[Study text]

▶

Wright Eclipse Gemini 3 bodied Volvo B5LH at Queen Square bus station in September 2026

As of November 2023, the Arriva North West fleet consists of 605 buses operated out of the company's eight depots.

===Alternative fuels===
During the 2010s, Arriva North West heavily invested in Wright Eclipse Gemini bodied Volvo B5LH hybrid electric double decker buses, operated mainly alongside its fleet of conventional diesel Alexander Dennis Enviro400s. Arriva first took delivery of 44 Volvo B5LH hybrids with Wright Eclipse Gemini 2 bodywork in spring 2013, with eleven delivered to Bolton and 33 delivered to Birkenhead for "CrossRiver" branded services. An additional 51 Volvo B5LH hybrids with Wright Gemini 3 bodywork later entered service at Green Lane and Speke depots in early 2017 on services in Liverpool, after initial use on rail replacement services.

◀

[Provided material]
▶

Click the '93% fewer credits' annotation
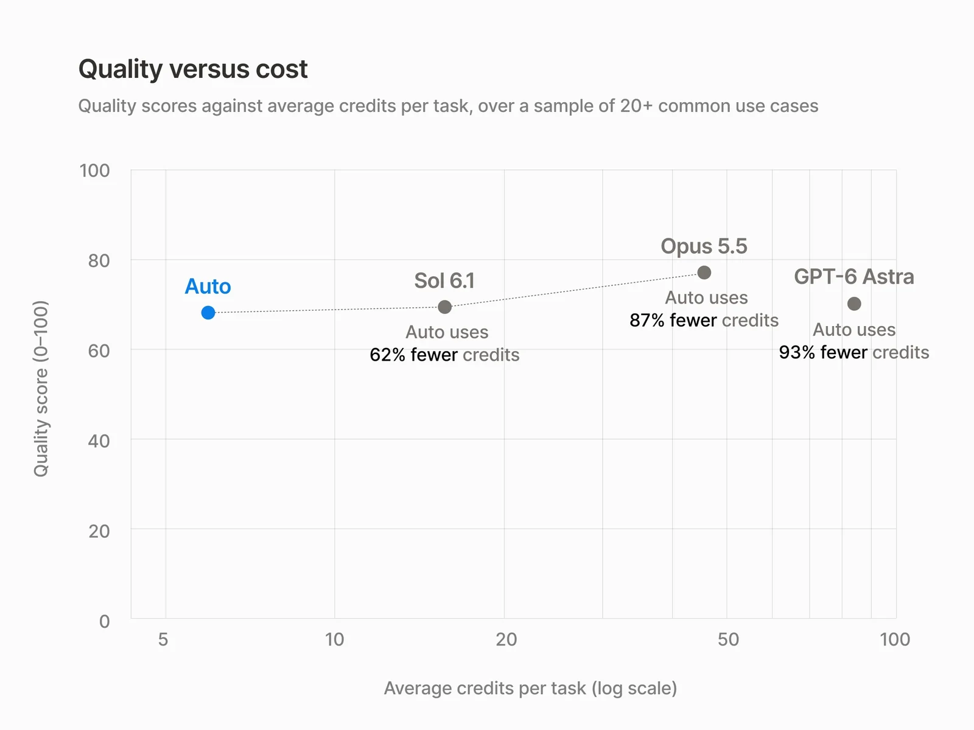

◀
▶

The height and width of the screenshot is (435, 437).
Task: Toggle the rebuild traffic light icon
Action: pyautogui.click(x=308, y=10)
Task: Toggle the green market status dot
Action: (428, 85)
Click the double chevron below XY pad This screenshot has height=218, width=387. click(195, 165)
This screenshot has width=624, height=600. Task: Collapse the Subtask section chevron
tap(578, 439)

◀
▶

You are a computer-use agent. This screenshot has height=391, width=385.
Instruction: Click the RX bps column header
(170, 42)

◀

[Exercise details]
Can you restate the text on the Arriva North West fleet between "Wright Eclipse Gemini 3" and "rail replacement services.", inclusive, and swap "depots" for "garages"?

[Response]
Wright Eclipse Gemini 3 bodied Volvo B5LH at Queen Square bus station in September 2026

As of November 2023, the Arriva North West fleet consists of 605 buses operated out of the company's eight garages.

===Alternative fuels===
During the 2010s, Arriva North West heavily invested in Wright Eclipse Gemini bodied Volvo B5LH hybrid electric double decker buses, operated mainly alongside its fleet of conventional diesel Alexander Dennis Enviro400s. Arriva first took delivery of 44 Volvo B5LH hybrids with Wright Eclipse Gemini 2 bodywork in spring 2013, with eleven delivered to Bolton and 33 delivered to Birkenhead for "CrossRiver" branded services. An additional 51 Volvo B5LH hybrids with Wright Gemini 3 bodywork later entered service at Green Lane and Speke garages in early 2017 on services in Liverpool, after initial use on rail replacement services.